Jeffrey Sachs, the US Economist, calls for more philanthropy in Africa. He is wrong. Philanthropy perpetuates a paternalistic attitude. Only fair economic ties can create equal relationships between the South and the North.
No doubt, Jeffrey Sachs is an outstanding economist. But this time, he is wrong. In a short analysis the head of the UN Sustainable Development Solutions Network is criticising the decision of the World Bank to embrace Wall Street. Jim Yong Kim, the World Bank’s president, is pushing according to a story of the newspaper New York Times „private investors — sovereign wealth funds, private equity firms and insurance companies — to pony up trillions of dollars for projects in Indonesia, Zambia, India and elsewhere”.
Sachs is strongly against this project. Instead of courting private investors, the World Bank should revisit “one of his own great successes”, the fight against AIDS, tuberculosis and malaria.
Sachs sees four lessons from that success: First, the private sector participated as a, benevolent, non-for-profit, partner. Second, the effort was supported by private philanthropy, e.g. by the Gates Foundation. Third, the funding took the form of grants, not loans. Fourth, trained public health specialists led the effort.
In sum, the fight against AIDS, tuberculosis and malaria was just successful because it was in Sachs’s eyes only financed by charity and that there was no for-profit action involved.
Some sentences later, Sachs contradicts his own statement by saying that the World Bank failed in its effort to fulfill Sustainable Development Goals (SDG): “Despite making only slow progress toward these goals, the Bank shows no alarm or strategy to help get the SDGs on track for 2030”.

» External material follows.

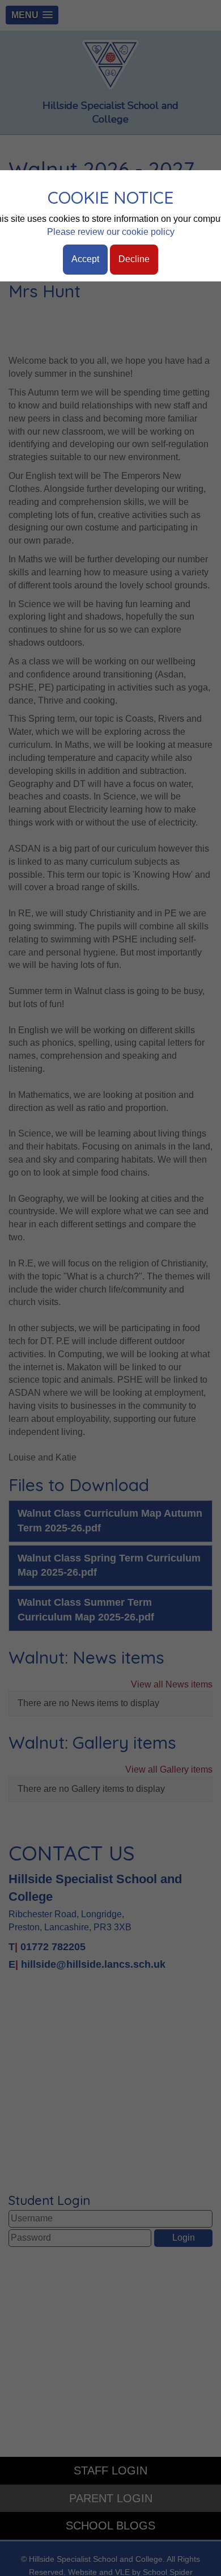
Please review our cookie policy (111, 232)
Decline (134, 259)
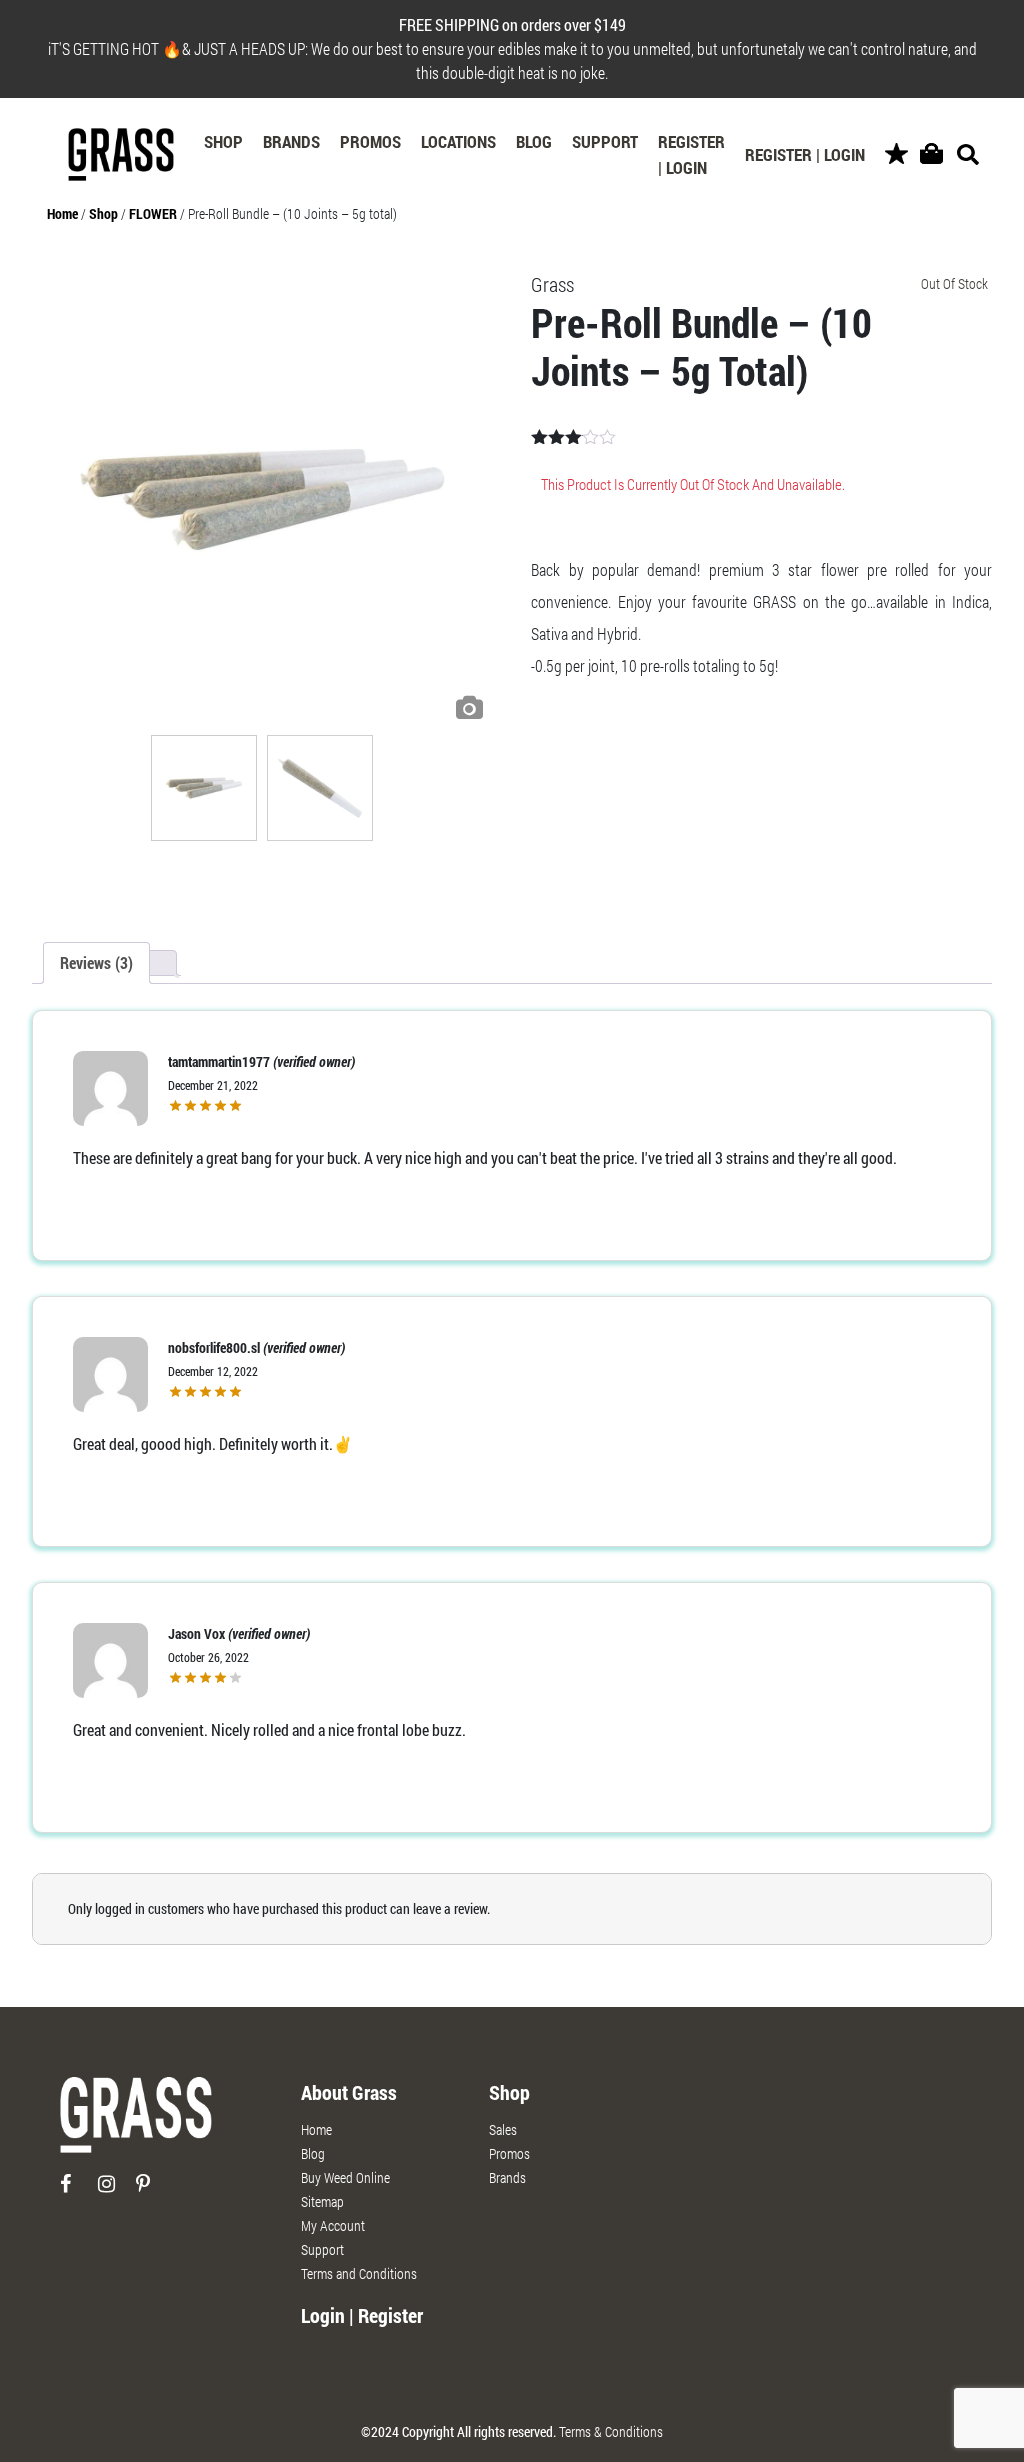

Sachs is misguided in regard with both statements. First of all, tremendous progress has been made fulfilling the Sustainable Development Goals. If there is still hunger in Africa, the causes today are mainly natural disasters or armed conflicts. This is a great progress compared with the situation 20 or 30 years ago. We should not neglect these improvements even if there is still a lot of progress to be done to better feed African population and fight malnutrition.
Concerning philanthropy, we at Africa Partners are not quite sure that charity will be the right way to develop Africa. We agree that it is appealing when billionaires spend their money for improving the daily living of less privileged people instead of spending their wealth for luxury yachts and expensive cars.
But philanthropy tends to rigidify a paternalistic relationship between the North and the South. Everybody should be free, also Bill and Melinda Gates, to spend their money as they like to. Therefore, it is up to their only decision which benevolent action they like to finance and which ones they do not want to finance. The concerned population is not involved in this decision through a democratic process.
Philanthropy does a lot of good, but it does not strengthen civil society and democracy in the countries that benefit from good deeds decided thousands of kilometers away.
If Sachs calls for more philanthropy instead of economic and financial investments in Africa, he calls in reality for more paternalism and for postcolonial dependancy. He calls for more pictures showing rich white pupils from the North stroking the heads of happy African children thanks to charity.
Is this really the relationship we want to develop between the North and the South? We at Africa Partners do not believe that financial and industrial investments will solve every problem in the south. Helping people out of misery is not the aim of for-profit investments. But trade and investments will favor the economic integration between the North and the South. They favor relationships based on partnership and access to markets. The exchange of goods, services and money favors the exchange of ideas and welfare.
Investments cannot solve every problem, and charity cannot achieve this either. Therefore, investments and charity should not be played off. They are the answer to different questions.